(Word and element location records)
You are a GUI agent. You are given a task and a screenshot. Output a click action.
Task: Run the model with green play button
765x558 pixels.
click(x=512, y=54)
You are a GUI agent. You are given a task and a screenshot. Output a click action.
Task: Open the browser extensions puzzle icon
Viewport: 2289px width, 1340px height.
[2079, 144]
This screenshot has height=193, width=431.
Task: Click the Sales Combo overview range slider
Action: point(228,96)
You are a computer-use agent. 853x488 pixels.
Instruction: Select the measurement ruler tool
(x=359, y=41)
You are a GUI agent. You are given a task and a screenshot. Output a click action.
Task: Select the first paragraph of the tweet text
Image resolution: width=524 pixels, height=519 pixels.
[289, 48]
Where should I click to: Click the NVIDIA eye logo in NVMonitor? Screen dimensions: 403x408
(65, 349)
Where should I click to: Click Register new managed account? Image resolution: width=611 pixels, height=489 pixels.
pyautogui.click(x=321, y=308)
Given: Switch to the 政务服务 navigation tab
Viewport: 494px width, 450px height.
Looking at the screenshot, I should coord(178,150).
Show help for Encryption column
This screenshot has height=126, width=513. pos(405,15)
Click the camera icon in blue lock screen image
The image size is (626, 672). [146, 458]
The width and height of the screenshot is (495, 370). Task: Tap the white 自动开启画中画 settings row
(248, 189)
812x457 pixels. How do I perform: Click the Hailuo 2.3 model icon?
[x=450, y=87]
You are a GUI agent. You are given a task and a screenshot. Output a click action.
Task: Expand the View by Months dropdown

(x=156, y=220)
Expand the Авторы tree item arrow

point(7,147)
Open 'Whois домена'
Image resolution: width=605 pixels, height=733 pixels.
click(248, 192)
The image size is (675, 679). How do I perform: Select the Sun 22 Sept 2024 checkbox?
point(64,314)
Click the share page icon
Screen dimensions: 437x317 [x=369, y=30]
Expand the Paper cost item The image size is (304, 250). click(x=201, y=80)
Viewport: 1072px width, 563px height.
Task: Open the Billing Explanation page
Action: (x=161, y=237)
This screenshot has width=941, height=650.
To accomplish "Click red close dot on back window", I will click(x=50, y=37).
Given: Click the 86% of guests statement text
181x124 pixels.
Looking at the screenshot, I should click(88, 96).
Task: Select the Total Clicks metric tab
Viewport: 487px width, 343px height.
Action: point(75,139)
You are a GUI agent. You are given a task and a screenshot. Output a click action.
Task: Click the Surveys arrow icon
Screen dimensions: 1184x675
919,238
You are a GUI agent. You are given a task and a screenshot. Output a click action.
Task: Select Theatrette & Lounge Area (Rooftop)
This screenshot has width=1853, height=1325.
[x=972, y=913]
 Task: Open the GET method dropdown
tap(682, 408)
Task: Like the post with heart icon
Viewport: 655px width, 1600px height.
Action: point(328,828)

## EXERCISE
Lay out every one of these records as a numbered list, leaving out the blank lines.

## RESPONSE TO THIS TASK
1. You are a GUI agent. You are given a task and a screenshot. Output a click action.
2. Task: Run the model with green play button
3. 765x558 pixels.
4. click(x=512, y=54)
5. You are a GUI agent. You are given a task and a screenshot. Output a click action.
6. Task: Open the browser extensions puzzle icon
7. Viewport: 2289px width, 1340px height.
8. [2079, 144]
9. This screenshot has height=193, width=431.
10. Task: Click the Sales Combo overview range slider
11. Action: point(228,96)
12. You are a computer-use agent. 853x488 pixels.
13. Instruction: Select the measurement ruler tool
14. (x=359, y=41)
15. You are a GUI agent. You are given a task and a screenshot. Output a click action.
16. Task: Select the first paragraph of the tweet text
17. Image resolution: width=524 pixels, height=519 pixels.
18. [289, 48]
19. Where should I click to: Click the NVIDIA eye logo in NVMonitor? Screen dimensions: 403x408
20. (65, 349)
21. Where should I click to: Click Register new managed account? Image resolution: width=611 pixels, height=489 pixels.
22. pyautogui.click(x=321, y=308)
23. Given: Switch to the 政务服务 navigation tab
24. Viewport: 494px width, 450px height.
25. Looking at the screenshot, I should coord(178,150).
26. Show help for Encryption column
27. This screenshot has height=126, width=513. pos(405,15)
28. Click the camera icon in blue lock screen image
29. The image size is (626, 672). [146, 458]
30. The width and height of the screenshot is (495, 370). Task: Tap the white 自动开启画中画 settings row
31. (248, 189)
32. 812x457 pixels. How do I perform: Click the Hailuo 2.3 model icon?
33. [x=450, y=87]
34. You are a GUI agent. You are given a task and a screenshot. Output a click action.
35. Task: Expand the View by Months dropdown
36. (x=156, y=220)
37. Expand the Авторы tree item arrow
38. point(7,147)
39. Open 'Whois домена'
40. Image resolution: width=605 pixels, height=733 pixels.
41. click(248, 192)
42. The image size is (675, 679). How do I perform: Select the Sun 22 Sept 2024 checkbox?
43. point(64,314)
44. Click the share page icon
45. Screen dimensions: 437x317 [x=369, y=30]
46. Expand the Paper cost item The image size is (304, 250). click(x=201, y=80)
47. Viewport: 1072px width, 563px height.
48. Task: Open the Billing Explanation page
49. Action: (x=161, y=237)
50. This screenshot has width=941, height=650.
51. To accomplish "Click red close dot on back window", I will click(x=50, y=37).
52. Given: Click the 86% of guests statement text
53. 181x124 pixels.
54. Looking at the screenshot, I should click(88, 96).
55. Task: Select the Total Clicks metric tab
56. Viewport: 487px width, 343px height.
57. Action: point(75,139)
58. You are a GUI agent. You are given a task and a screenshot. Output a click action.
59. Task: Click the Surveys arrow icon
60. Screen dimensions: 1184x675
61. 919,238
62. You are a GUI agent. You are given a task and a screenshot. Output a click action.
63. Task: Select Theatrette & Lounge Area (Rooftop)
64. This screenshot has width=1853, height=1325.
65. [x=972, y=913]
66.  Task: Open the GET method dropdown
67. tap(682, 408)
68. Task: Like the post with heart icon
69. Viewport: 655px width, 1600px height.
70. Action: point(328,828)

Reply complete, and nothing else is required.